A range of disciplinary areas, methodological traditions and theoretical stances aim to capture the dynamics of these transitions. The stance we take is that they are inevitably enacted linguistically. The workplace is the interactional context where group norms, wider societal ideologies, professional and expert identities are constructed through talk (Holmes and Stubbe, 2003; Angouri and Marra, 2011). Within the subfield of sociolinguistics which investigates workplace discourse, the focus is firmly on naturally occurring interactions (Sarangi and Roberts, 1999). Using discourse analysis, researchers attempt to connect the here-and-now of the interaction with the wider socio-cultural context. A range of datasets and approaches is useful in illuminating different layers of meaning (Litosseliti, 2010).

Accordingly, in this session, our goal is to bring together scholars with diverse views, including discursive approaches to (cultural) identity, the role of multilingualism and considerations of power relationships (Holmes, Marra and Vine, 2011). In each case our interest is the process of socialising into a new group and how individuals scrutinise their own understanding of how things work, simultaneously negotiating their place and (re)creating group norms.  This process is multilayered and includes the ongoing redefinition of personal, social and professional identities.

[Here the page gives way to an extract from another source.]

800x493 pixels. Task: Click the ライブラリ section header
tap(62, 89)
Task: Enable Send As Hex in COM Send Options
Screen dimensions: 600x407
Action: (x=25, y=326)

We pay special attention to the strategies that individuals adopt for navigating the boundaries (language, workplaces, country etc), and we suggest that this process is not linear, but is rather in constant negotiation by the employees. In particular, we focus on the urban workplace environment and discuss issues of the enactment of identities, the deconstruction of ‘culture’, the negotiation of norms, and the process of moving from the periphery to integrating into new groups.

References

Angouri, Jo and Meredith, Marra (eds). 2011. Constructing Identities at Work. Basingstoke: Palgrave.  

Eriksson, Rikard and Urban, Lindgren. 2009. Localized mobility clusters: impacts of labour market externalities on firm performance. Journal of Economic Geography 9:  33–53.

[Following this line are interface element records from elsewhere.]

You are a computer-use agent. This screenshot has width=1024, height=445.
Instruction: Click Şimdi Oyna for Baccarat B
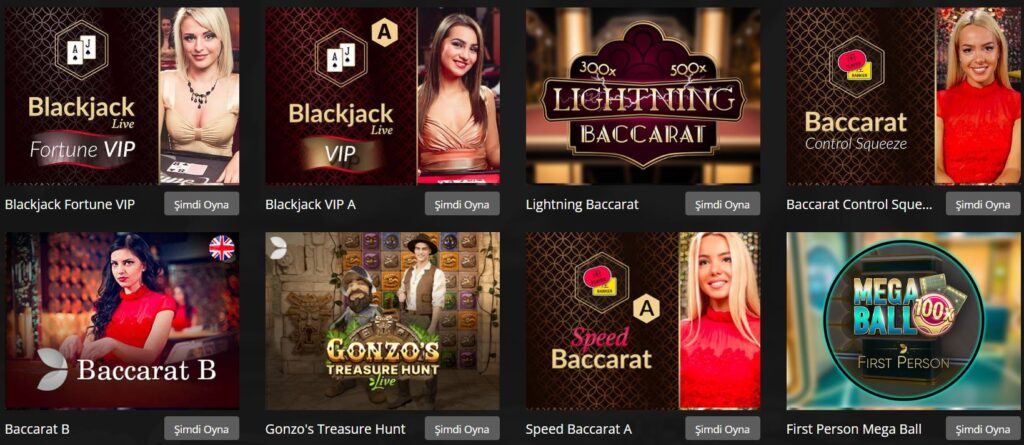tap(201, 429)
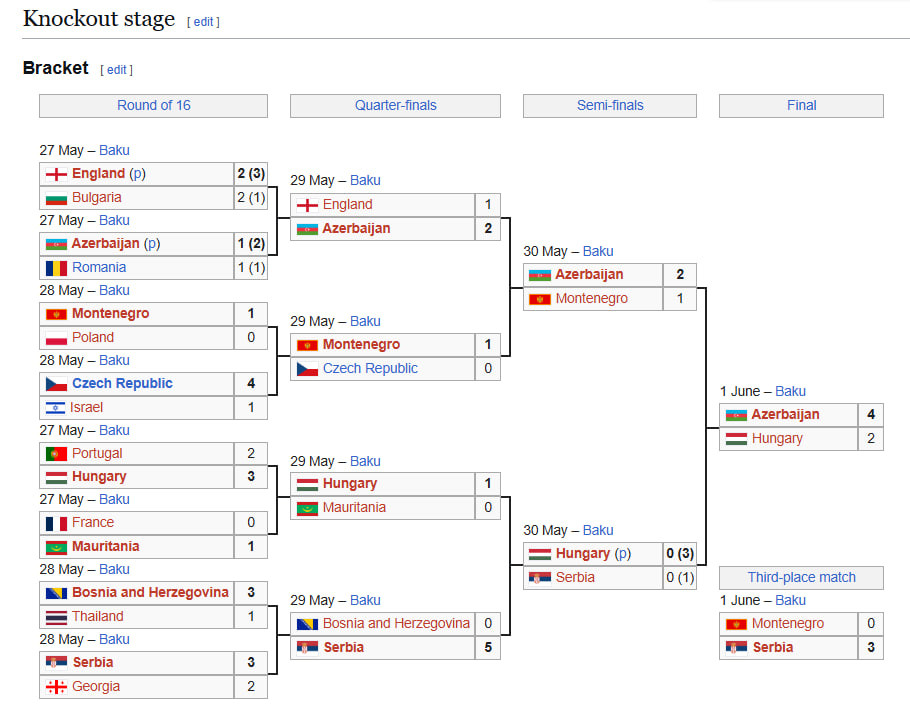Click the Thailand flag icon
Image resolution: width=910 pixels, height=712 pixels.
56,617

Holmes, Janet and Maria, Stubbe. 2003. Power and Politeness in the Workplace. Harlow: Pearson Ed.

Holmes, Janet, Meredith, Marra and Bernadette, Vine. 2011. Discourse, Ethnicity and Leadership. Oxford and New York: Oxford University Press.

Litosseliti, Lia (ed.). 2010. Research Methods in Linguistics. London: Continuum.

Sarangi, Srikant and Celia, Roberts (eds.). 1999. Talk, work and institutional order. Discourse in medical, mediation and management settings. Berlin: Mouton de Gruyter.